▸ **Record extracts**
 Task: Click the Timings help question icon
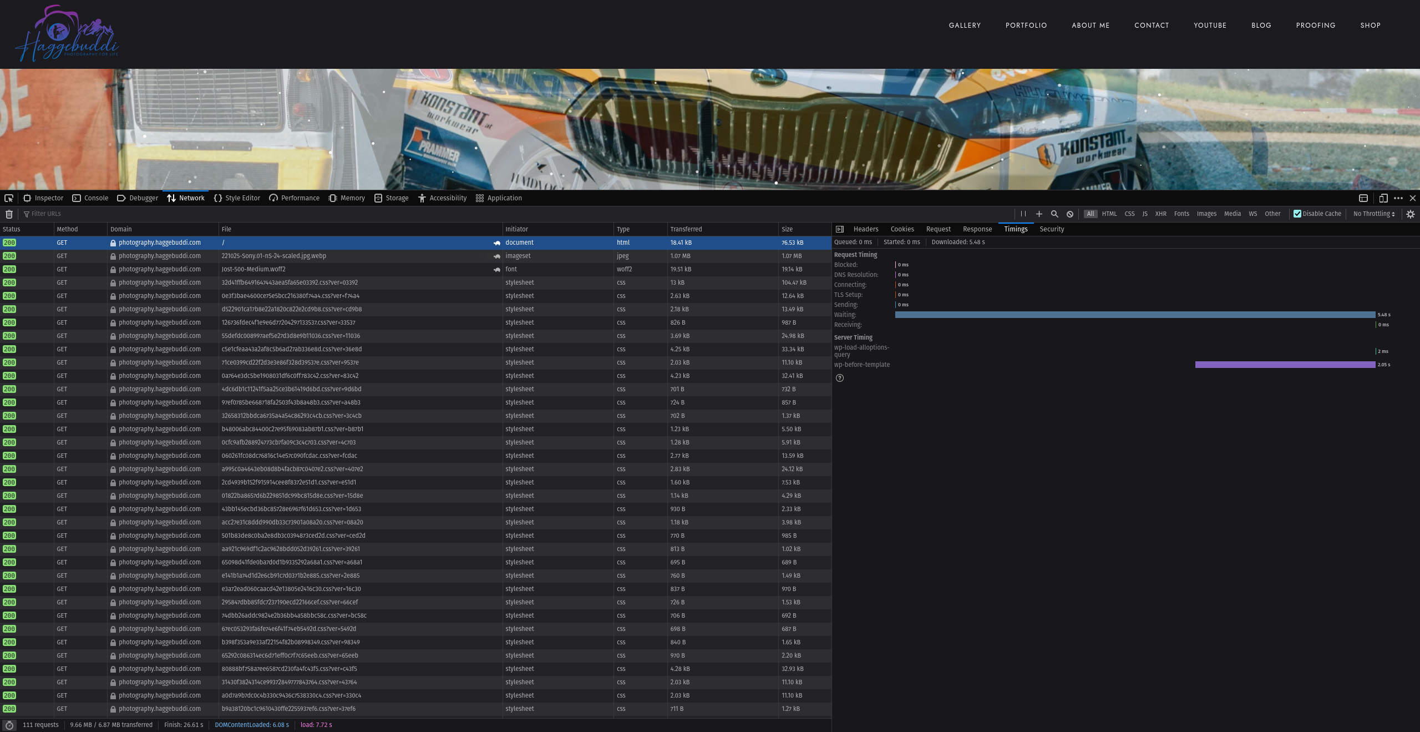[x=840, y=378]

* * *

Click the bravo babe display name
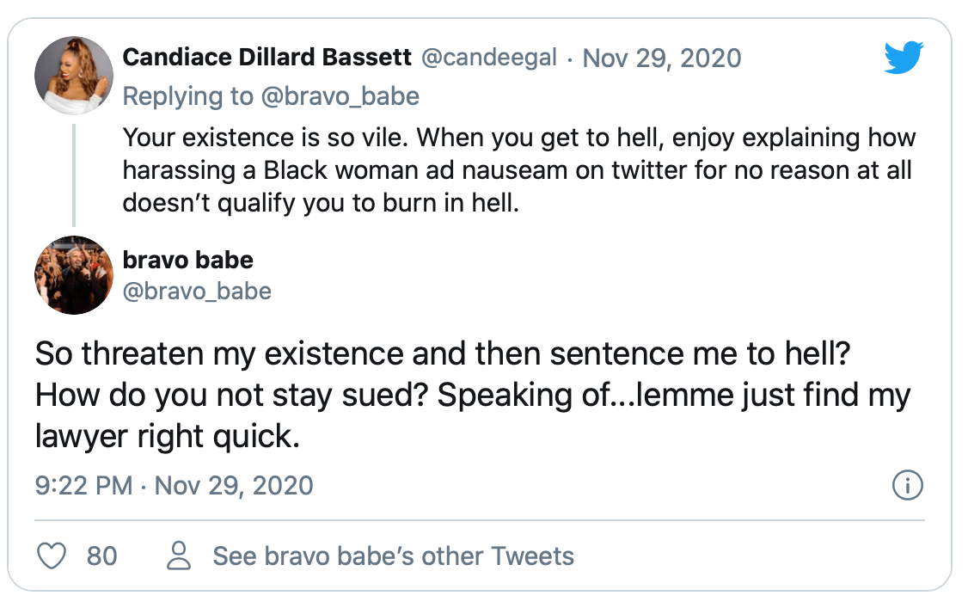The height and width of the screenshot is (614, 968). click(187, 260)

* * *

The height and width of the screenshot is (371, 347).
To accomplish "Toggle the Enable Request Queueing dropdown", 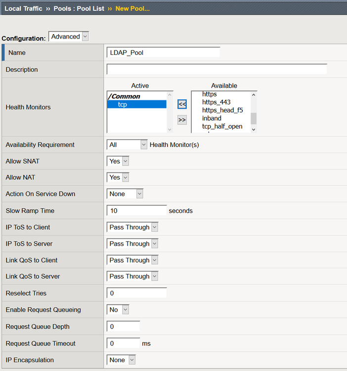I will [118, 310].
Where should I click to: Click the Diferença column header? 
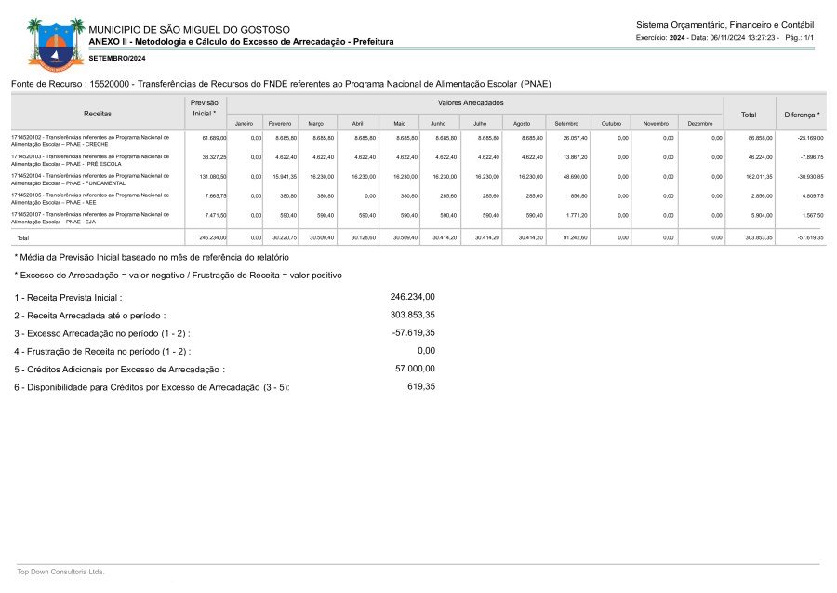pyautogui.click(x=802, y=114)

▸ **Short exercise**
Repeat the listing from the line containing "Where should I" through the line containing "pyautogui.click(x=802, y=114)", including both of those lines. Leave the pictures out.

▸ **Answer to the exercise**
Where should I click to: Click the Diferença column header? 
pyautogui.click(x=802, y=114)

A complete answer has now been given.